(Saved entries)
● ● ● ● ● ● ●
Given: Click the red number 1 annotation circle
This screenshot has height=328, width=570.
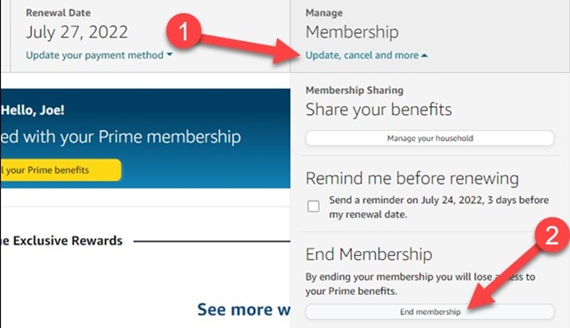Looking at the screenshot, I should coord(184,31).
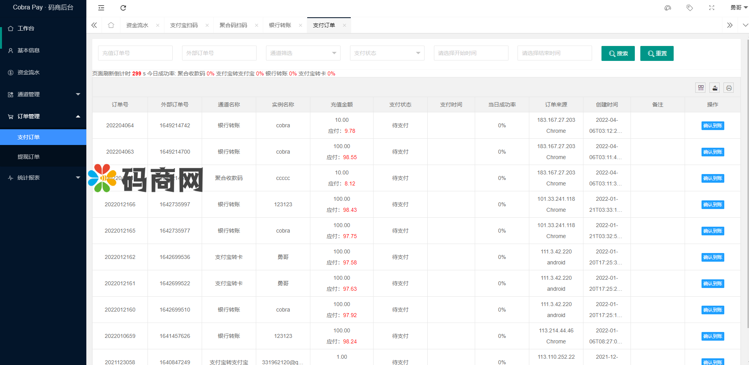Go to the home tab icon
This screenshot has height=365, width=749.
(x=111, y=25)
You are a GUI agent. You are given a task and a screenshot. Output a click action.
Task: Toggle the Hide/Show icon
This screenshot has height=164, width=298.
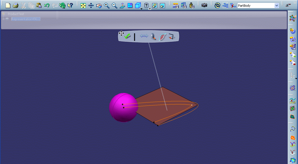click(x=155, y=5)
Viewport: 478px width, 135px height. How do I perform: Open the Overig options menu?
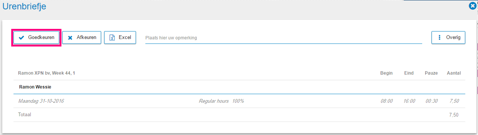[448, 38]
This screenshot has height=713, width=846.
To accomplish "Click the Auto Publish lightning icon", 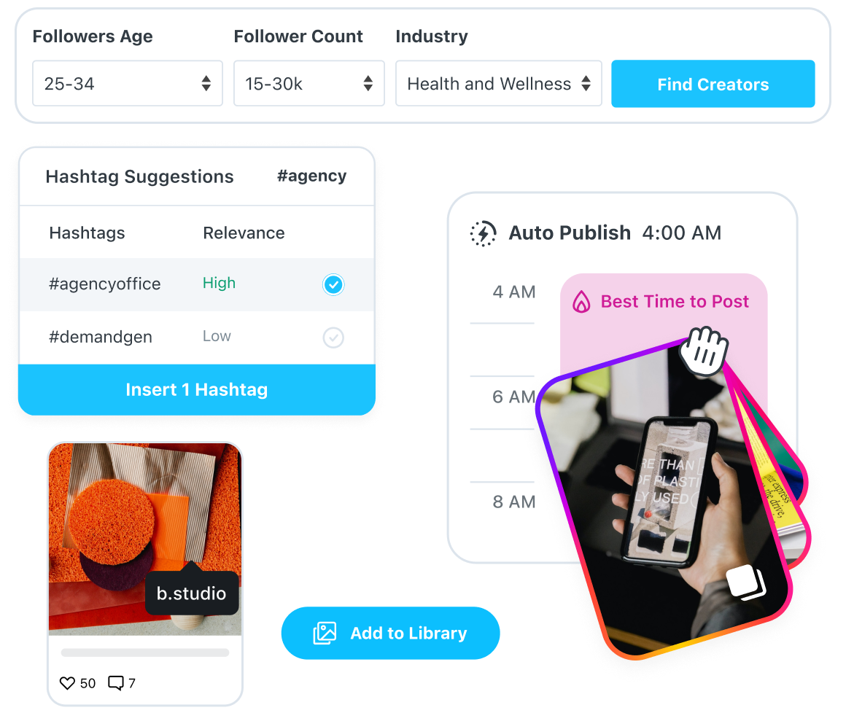I will pos(482,233).
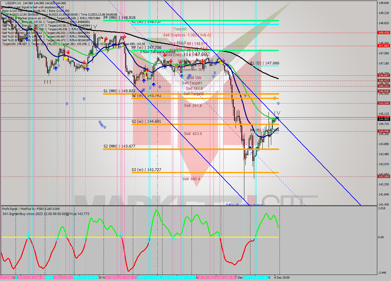Click the blue diagonal arrow marker on the left side
Viewport: 391px width, 281px height.
(58, 66)
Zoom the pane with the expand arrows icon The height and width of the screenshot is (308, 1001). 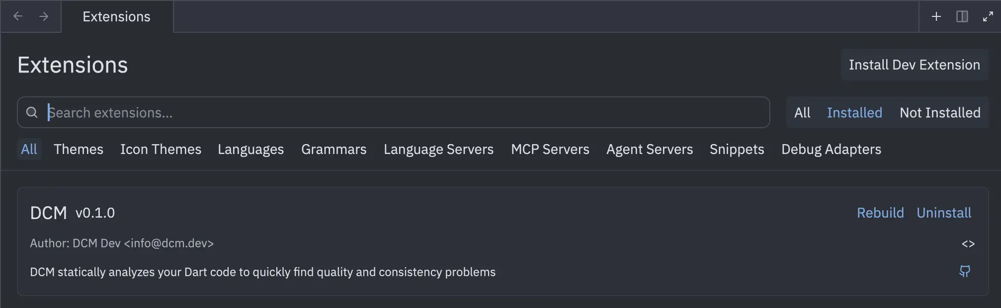[988, 16]
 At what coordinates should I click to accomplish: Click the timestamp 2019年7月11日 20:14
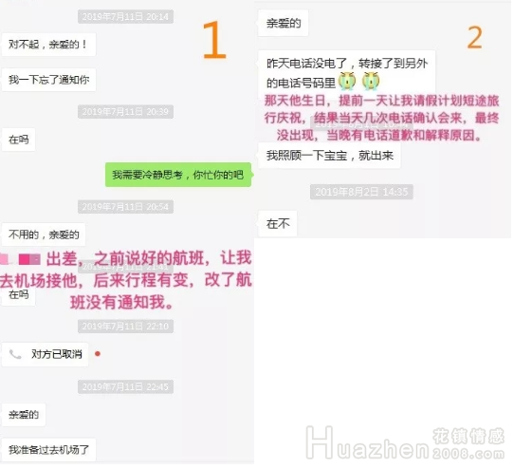[125, 16]
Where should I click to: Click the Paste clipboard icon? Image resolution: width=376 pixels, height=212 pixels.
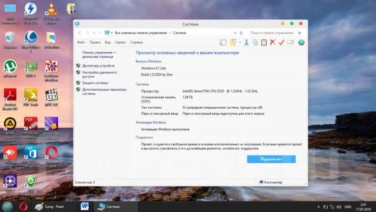click(x=264, y=42)
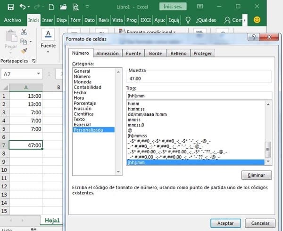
● ● ● ● ● ● ●
_Exercise brief:_
Your answer should consist of the lines above between those holding "Task: Toggle the Hide/Show icon" and "This screenshot has height=713, width=846.", inclusive, reproduced word for word and without pictures.

_Result of this exercise:_
Task: Toggle the Hide/Show icon
This screenshot has height=164, width=298.
click(x=155, y=5)
Viewport: 478px width, 135px height. How do I perform: Open the Overig options menu?
[448, 38]
This screenshot has height=713, width=846.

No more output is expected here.